わかんないですよ、私はベンチャーだったから他の人と感覚が違うかもしれないですけど、3年目って一番楽しいじゃないですか。仕事を覚えて、無敵感があるじゃないですか。4~5年目ぐらいで慣れちゃって、「あれ、何してるんだっけ?」という時に、やっぱり人は自己肯定感が低くなるというか。
「あれ、この世界って私がいなくても回るんじゃね?」と思う時期があると思っていて。そういう人は絶対読んだほうがいい言葉がいくつかあるんですけど、それがさっきの話とちょっとつながる、「才能はスライドさせたほうがいい」という話です。
その業界だったら当たり前のスキルも、ぜんぜん違う業界にいったらすごく褒められて求められるものだというのは、本当にそのとおりで。私、会社だと本当に当たり前のことがまったくできなかったから、文章力を褒められるよりも、基本常に怒られていたし(笑)。
澤田智洋氏(以下、澤田):え、そうなんだ。
岸田:文章よりも見積書や請求書を出してなかったから、「出すべき文章を出してないやつ」みたいになって。
澤田:そこが抜け落ちてるから、その先で文章がうまくても手前が気になっちゃう感じですね。
岸田:手前が気になっちゃう。会社でブログとかも書くけど、福祉関係の会社だったので、基本的にレギュレーションがすごく厳しい。
澤田:そうですよね、ありますよね。
岸田:ちょっとでもおもしろいこととかを書くと、リスクがあるんですよね。
澤田:危ない。危ない。
岸田:(意図を)変に取られちゃったりするから、あまり(文章を)生かす機会がなくて。むしろ「広報なんだから、それぐらい書くのが当たり前」みたいな。誤字脱字チェックとかのほうが厳しかったから。

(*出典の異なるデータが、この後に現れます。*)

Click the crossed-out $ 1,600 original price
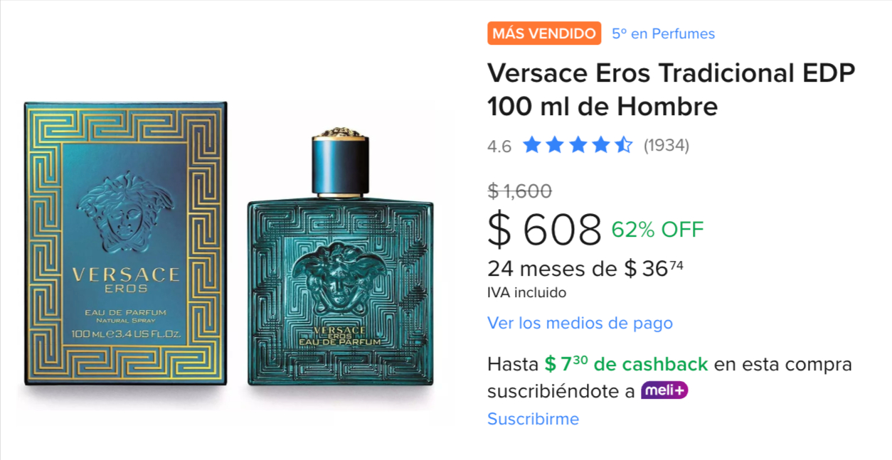Screen dimensions: 892x460 519,191
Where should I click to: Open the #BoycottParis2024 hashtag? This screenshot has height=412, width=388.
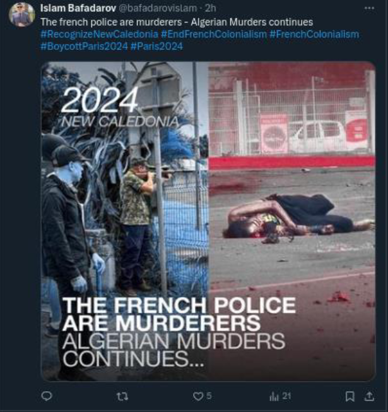[x=85, y=47]
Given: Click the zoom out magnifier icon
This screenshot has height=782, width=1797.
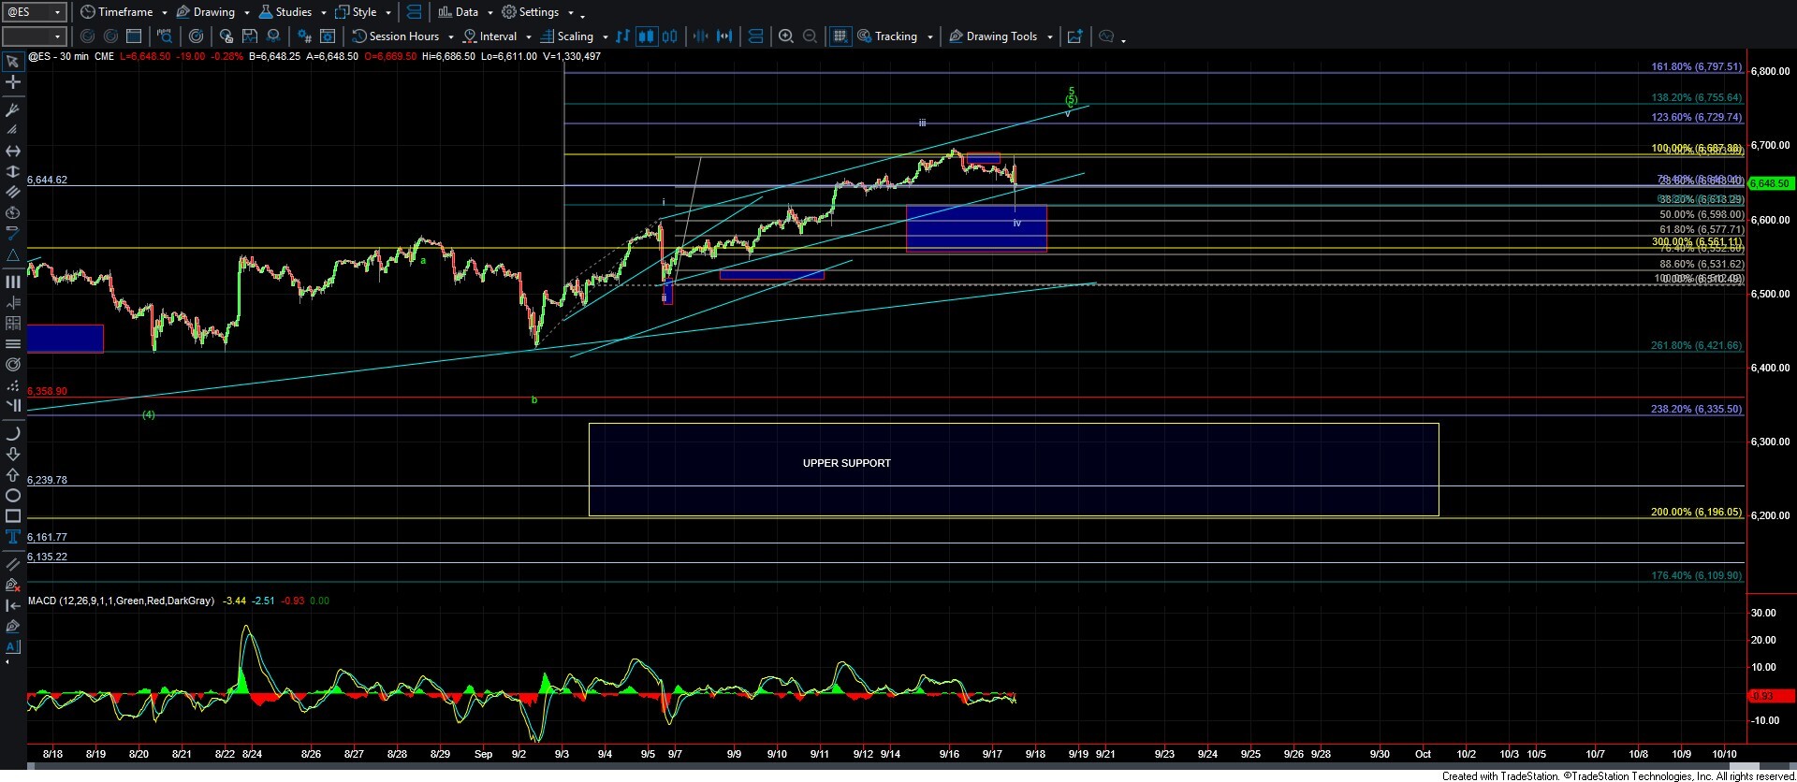Looking at the screenshot, I should (811, 36).
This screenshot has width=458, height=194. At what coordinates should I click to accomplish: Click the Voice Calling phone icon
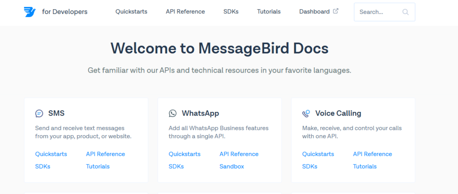(306, 113)

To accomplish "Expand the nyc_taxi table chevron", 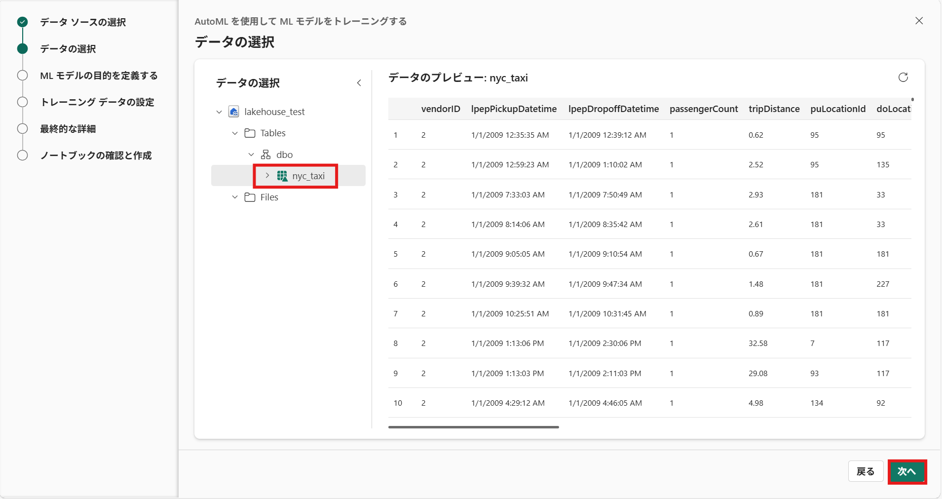I will tap(267, 176).
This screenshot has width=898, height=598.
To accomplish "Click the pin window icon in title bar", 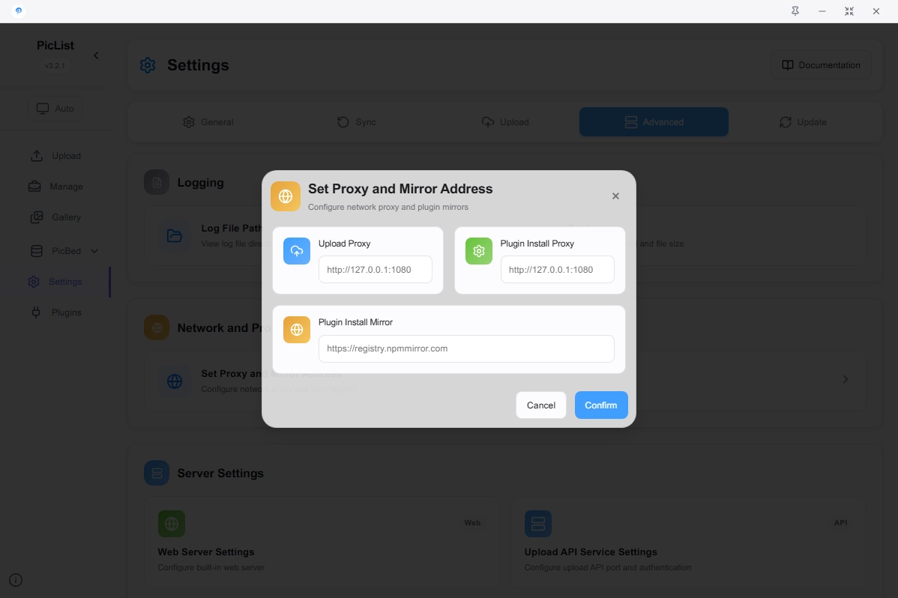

蓋を開けてnoteで書いてみたら、「こんなふうに、障害のある家族のことをおもしろく書ける人がいると思わなかった」と言われて。「当たり前に書いてたけど、noteの世界やエッセイの世界に行くと、すごく新しいことなんだ」と思って、無敵感を感じたのを覚えてます。
澤田:そうなんですよね。これは『ガチガチの世界をゆるめる』という本で書いたんですけれども、結局人は“魚”だから、“水”という環境と合うかどうかですよね。
会社も含めて、水と合うかってめっちゃ大事で。自分が淡水魚なのに海にいたら泳げないし苦しいけど、川に行ったら「めっちゃ泳ぎやすいじゃん」ということって、いっぱいあると思っていて。
岸田:本当にそう。
澤田:それってほぼ100パーセント断言できるけど、「魚は悪くない」というかね。
岸田:魚は悪くない(笑)。
澤田:魚が悪いことって、今まで1回も見たことないんですよ。
岸田:確かにないですね。
澤田:いろんな障害のある方が「自分に自信がないです」「自分は無力です」「もうあかんわ」という、『もうあかんわ日記』のような状態になってるんだけど、「それって水が合わないんじゃないですか」という話をして。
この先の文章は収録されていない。